§ What to do
Using the data below, copy every line that contains the word "checkmark".

Collected data entries
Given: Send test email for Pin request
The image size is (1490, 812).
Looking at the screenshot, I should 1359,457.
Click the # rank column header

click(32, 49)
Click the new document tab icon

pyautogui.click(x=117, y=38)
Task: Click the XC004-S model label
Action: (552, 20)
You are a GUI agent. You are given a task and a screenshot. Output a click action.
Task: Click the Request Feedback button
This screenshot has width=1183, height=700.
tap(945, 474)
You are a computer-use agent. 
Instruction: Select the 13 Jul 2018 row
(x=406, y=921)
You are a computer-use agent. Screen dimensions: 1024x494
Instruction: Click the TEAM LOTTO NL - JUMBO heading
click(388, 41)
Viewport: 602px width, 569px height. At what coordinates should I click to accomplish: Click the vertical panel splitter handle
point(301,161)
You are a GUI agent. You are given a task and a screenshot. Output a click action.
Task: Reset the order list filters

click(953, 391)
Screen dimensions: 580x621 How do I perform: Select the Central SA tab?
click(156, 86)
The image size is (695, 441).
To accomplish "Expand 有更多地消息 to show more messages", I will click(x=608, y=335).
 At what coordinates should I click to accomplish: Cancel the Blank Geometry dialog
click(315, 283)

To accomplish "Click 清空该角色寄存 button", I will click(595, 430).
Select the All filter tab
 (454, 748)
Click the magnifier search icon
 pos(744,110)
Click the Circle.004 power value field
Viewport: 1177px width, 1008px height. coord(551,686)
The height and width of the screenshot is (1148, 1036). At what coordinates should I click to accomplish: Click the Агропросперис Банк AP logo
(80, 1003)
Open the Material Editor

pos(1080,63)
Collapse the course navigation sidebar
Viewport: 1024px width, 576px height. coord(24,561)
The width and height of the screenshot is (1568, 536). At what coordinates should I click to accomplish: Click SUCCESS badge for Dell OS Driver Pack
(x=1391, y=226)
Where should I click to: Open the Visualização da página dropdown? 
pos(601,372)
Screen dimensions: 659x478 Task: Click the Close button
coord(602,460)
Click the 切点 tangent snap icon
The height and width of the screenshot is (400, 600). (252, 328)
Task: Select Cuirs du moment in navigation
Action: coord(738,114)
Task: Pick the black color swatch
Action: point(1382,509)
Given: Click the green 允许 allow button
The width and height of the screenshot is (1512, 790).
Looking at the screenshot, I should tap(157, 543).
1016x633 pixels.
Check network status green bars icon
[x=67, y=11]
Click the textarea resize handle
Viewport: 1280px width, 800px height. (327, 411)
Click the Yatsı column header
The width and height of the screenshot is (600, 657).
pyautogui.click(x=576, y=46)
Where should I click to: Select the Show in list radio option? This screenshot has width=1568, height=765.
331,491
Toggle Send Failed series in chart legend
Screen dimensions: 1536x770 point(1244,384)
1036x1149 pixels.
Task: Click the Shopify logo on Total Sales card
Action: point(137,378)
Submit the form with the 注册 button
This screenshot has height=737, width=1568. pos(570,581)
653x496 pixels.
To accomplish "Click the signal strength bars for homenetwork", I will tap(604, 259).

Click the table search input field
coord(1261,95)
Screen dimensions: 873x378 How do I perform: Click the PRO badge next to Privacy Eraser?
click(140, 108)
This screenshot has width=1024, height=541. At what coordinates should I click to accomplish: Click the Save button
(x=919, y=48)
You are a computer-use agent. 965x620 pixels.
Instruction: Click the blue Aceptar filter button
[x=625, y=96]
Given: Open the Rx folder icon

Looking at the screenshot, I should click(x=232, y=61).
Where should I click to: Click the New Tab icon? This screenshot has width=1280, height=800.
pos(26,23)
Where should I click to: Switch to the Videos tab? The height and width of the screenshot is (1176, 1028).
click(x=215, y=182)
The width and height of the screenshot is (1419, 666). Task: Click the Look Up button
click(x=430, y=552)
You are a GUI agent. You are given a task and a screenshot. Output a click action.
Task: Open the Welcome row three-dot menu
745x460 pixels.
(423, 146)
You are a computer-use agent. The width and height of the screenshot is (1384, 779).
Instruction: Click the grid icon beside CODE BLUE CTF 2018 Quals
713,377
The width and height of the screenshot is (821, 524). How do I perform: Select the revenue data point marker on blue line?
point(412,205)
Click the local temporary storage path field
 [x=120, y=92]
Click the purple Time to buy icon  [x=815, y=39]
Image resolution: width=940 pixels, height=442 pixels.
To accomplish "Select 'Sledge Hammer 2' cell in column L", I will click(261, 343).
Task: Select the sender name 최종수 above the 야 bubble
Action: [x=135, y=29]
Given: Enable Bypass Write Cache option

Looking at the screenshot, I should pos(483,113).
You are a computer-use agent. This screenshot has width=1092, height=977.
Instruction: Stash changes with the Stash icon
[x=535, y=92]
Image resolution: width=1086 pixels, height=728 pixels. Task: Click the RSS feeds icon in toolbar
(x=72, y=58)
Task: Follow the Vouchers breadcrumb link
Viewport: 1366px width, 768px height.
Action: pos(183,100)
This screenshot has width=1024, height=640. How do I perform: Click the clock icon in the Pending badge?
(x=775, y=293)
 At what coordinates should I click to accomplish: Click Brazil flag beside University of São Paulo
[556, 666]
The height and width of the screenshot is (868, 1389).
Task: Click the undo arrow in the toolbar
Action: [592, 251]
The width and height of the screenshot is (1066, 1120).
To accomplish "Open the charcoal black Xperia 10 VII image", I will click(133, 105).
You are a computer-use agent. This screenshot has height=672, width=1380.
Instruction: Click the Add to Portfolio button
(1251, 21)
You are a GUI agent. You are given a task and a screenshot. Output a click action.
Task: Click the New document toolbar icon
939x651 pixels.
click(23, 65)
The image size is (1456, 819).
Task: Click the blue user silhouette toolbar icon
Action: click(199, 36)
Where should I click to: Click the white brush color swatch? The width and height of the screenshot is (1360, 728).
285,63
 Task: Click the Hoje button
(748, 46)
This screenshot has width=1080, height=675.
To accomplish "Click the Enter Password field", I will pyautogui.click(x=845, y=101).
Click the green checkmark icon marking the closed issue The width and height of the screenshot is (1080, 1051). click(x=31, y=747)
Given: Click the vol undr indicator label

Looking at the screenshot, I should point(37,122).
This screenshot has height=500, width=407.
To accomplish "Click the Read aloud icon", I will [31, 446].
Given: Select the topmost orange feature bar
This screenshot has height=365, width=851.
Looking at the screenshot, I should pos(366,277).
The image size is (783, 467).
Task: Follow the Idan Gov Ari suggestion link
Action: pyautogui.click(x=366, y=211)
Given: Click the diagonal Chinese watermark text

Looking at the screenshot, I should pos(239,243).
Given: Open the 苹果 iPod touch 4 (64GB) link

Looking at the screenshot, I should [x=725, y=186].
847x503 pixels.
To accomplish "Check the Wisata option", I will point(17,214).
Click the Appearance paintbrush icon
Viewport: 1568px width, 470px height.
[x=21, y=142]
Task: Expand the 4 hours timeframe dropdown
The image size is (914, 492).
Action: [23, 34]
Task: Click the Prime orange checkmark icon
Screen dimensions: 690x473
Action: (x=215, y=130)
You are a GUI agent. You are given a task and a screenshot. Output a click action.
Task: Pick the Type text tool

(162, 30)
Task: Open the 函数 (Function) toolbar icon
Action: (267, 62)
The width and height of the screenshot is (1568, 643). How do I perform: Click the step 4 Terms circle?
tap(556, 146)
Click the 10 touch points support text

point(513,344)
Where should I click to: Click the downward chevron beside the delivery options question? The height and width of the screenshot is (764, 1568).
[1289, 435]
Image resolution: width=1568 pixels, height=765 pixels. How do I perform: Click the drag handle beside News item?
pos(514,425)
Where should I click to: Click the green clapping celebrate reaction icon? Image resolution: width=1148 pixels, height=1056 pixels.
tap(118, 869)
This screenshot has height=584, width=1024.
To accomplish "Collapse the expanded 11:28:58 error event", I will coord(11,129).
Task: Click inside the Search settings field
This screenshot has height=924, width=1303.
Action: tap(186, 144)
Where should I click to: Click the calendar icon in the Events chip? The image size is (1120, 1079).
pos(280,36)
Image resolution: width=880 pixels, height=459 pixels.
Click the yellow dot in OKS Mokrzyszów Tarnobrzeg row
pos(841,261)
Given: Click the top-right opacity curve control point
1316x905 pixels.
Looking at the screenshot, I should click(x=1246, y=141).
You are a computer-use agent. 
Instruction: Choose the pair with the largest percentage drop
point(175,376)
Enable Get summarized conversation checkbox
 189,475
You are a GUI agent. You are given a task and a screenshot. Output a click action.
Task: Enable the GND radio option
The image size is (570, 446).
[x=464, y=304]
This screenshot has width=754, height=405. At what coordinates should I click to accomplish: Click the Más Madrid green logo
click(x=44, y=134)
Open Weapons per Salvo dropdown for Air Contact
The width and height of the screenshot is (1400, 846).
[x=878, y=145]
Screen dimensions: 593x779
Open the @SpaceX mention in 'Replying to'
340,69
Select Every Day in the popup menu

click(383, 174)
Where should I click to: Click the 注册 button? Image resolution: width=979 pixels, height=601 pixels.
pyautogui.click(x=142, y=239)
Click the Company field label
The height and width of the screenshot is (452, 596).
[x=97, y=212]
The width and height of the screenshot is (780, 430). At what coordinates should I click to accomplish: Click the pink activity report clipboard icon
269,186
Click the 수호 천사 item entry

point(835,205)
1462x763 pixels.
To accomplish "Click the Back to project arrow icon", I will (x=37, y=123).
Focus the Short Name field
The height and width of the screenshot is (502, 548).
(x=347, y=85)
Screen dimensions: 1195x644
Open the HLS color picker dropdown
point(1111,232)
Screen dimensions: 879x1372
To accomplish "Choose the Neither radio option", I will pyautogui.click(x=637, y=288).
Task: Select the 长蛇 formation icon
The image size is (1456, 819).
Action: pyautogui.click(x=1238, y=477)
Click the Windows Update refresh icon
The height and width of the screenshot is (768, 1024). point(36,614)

§ Exercise solution
Click the green checkmark icon marking the closed issue The width and height of the screenshot is (1080, 1051). click(x=31, y=747)
Task: Click the Prime orange checkmark icon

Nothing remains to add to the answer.